Workflows or graphs are a visual representation of a set of “tasks” or “steps” that need to be executed to get some work done. Workflows are used in BPM solutions, in iPaaS platforms, in ETL tools and in orchestration tools.
Let’s talk about these different types of applications briefly:
BPM (Business Process Management)
Business Process Management tools are used to model and automate business processes, for example how an incoming invoice from a vendor is approved and paid. Workflows in BPM tools are typically long running because it can take days or weeks to complete the flow, and they often require manual intervention such as a person that can approve an invoice.
Examples: Camunda, Oracle BPM and many others.
iPaaS (Integration Platform as a Service)
iPaaS software (integration Platform as a Service), or in short “integration platforms”, are focussed on automating steps between SaaS business applications, for example making sure that new customers added in a CRM are also added in the accounting system. iPaaS workflows typically run in the background without human intervention and are often short running processes that take seconds, minutes or hours to complete.
Examples: Workato, Make.com (Integromat), Tray, Qlik Application Automation and many others.
ETL (Extract, Transform, Load)
ETL tools focus on building data flows from various sources into a central data warehouse, with the goal of performing analytics on the data using BI tools or ML/AI. Workflows in ETL tools are often referred to as “graphs” and they run in the background without human intervention.
These flows are often a visual representation of data transformations, they abstract away the complexity of for example writing SQL queries and some tools will help with the logical modelling of data. Modelling data is a complex process where raw data gets transformed into golden tables that can be consumed by business teams. One of the many challenges here is how to handle historical data and potentially using immutable data models. Read our other blog article on this topic!
Examples: Fivetran, Stitch.
Orchestration
Orchestration tools are used to automate processes between different systems in order to implement an end-to-end process. In the context of this article we’ll talk about orchestration tools for data pipelines.
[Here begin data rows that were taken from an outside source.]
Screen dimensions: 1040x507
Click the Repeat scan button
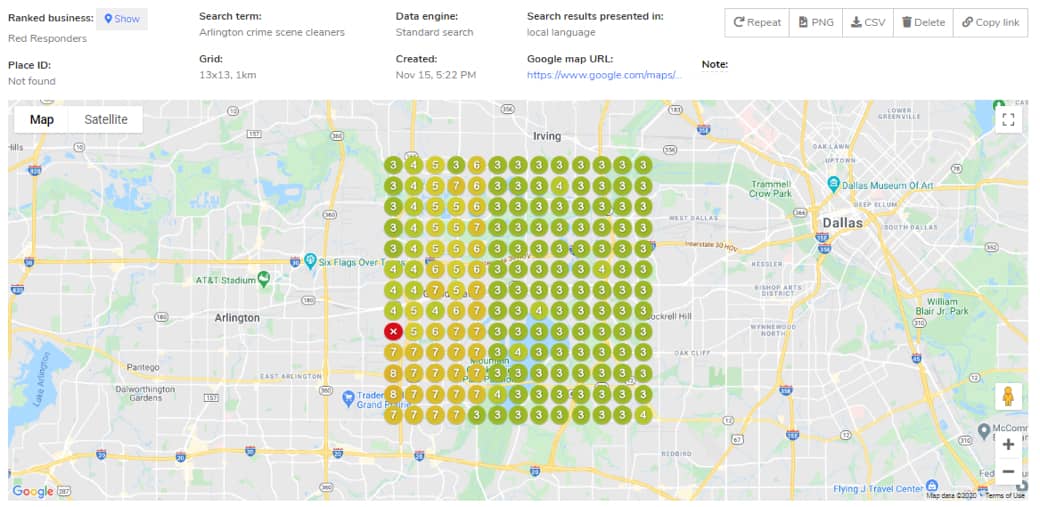(757, 23)
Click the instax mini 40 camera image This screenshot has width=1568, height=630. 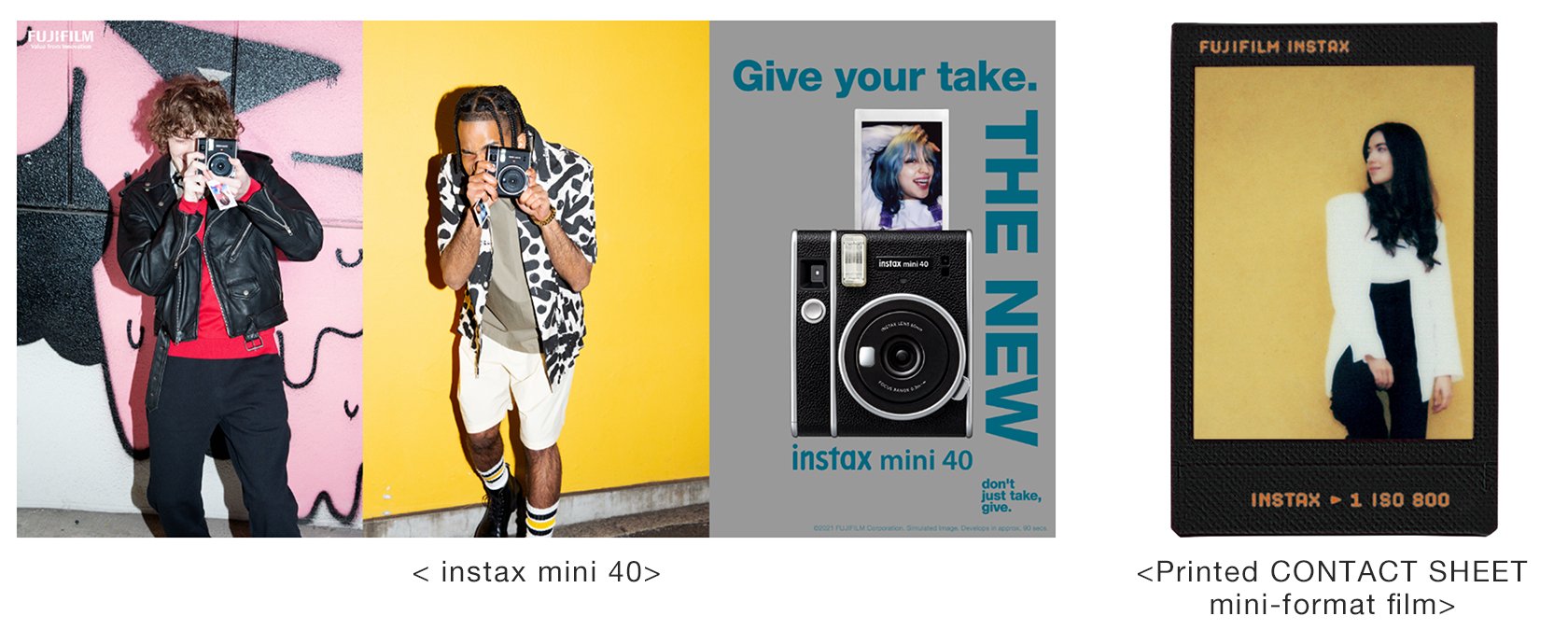(881, 333)

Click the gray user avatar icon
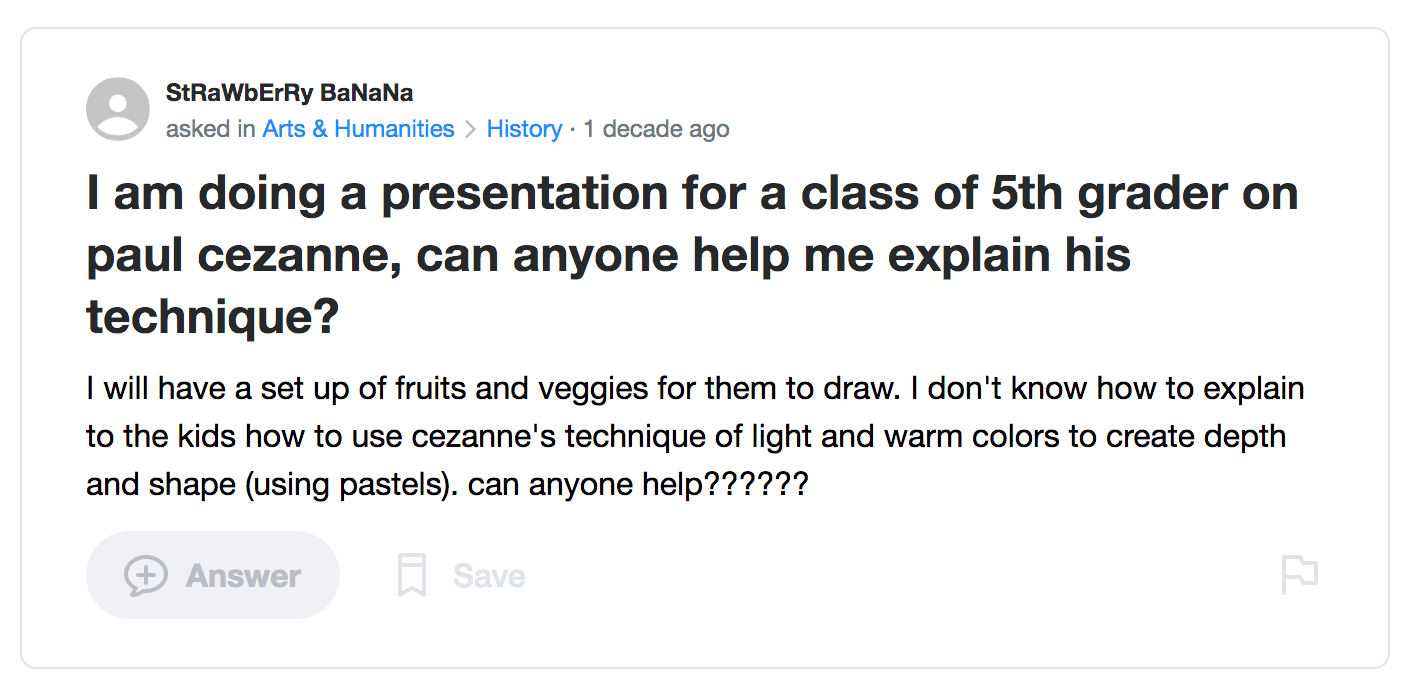(x=118, y=109)
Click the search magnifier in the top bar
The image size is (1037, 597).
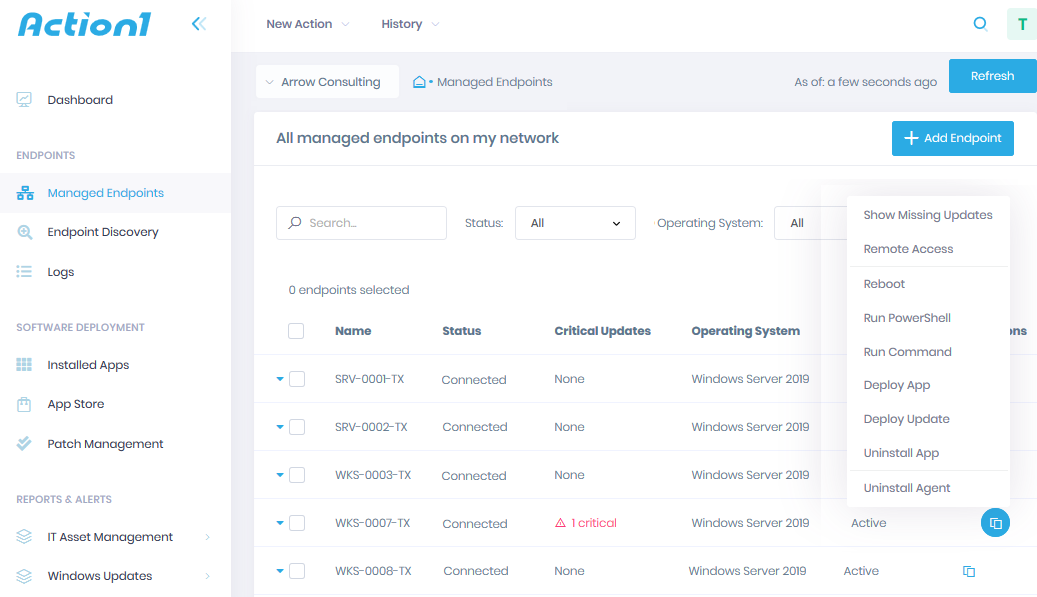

Examples: Airflow, Dagster and others.
Control plane versus Data plane
Each of the above platforms use workflows but the way how these workflows are executed differs. First of all, we need to make a distinction between tools that operate on the Control plane versus tools that operate on the Data plane.
The Control plane is the level at which tasks are being orchestrated. Within the context of a data pipeline this means for example starting a task that will extract data from a database or a task that will transform data. However, workflows operating on the Control plane do not handle the actual data, they do not “see” the data. Instead they tell a specific system to do something.
The Data plane is the level at which the actual data is being handled.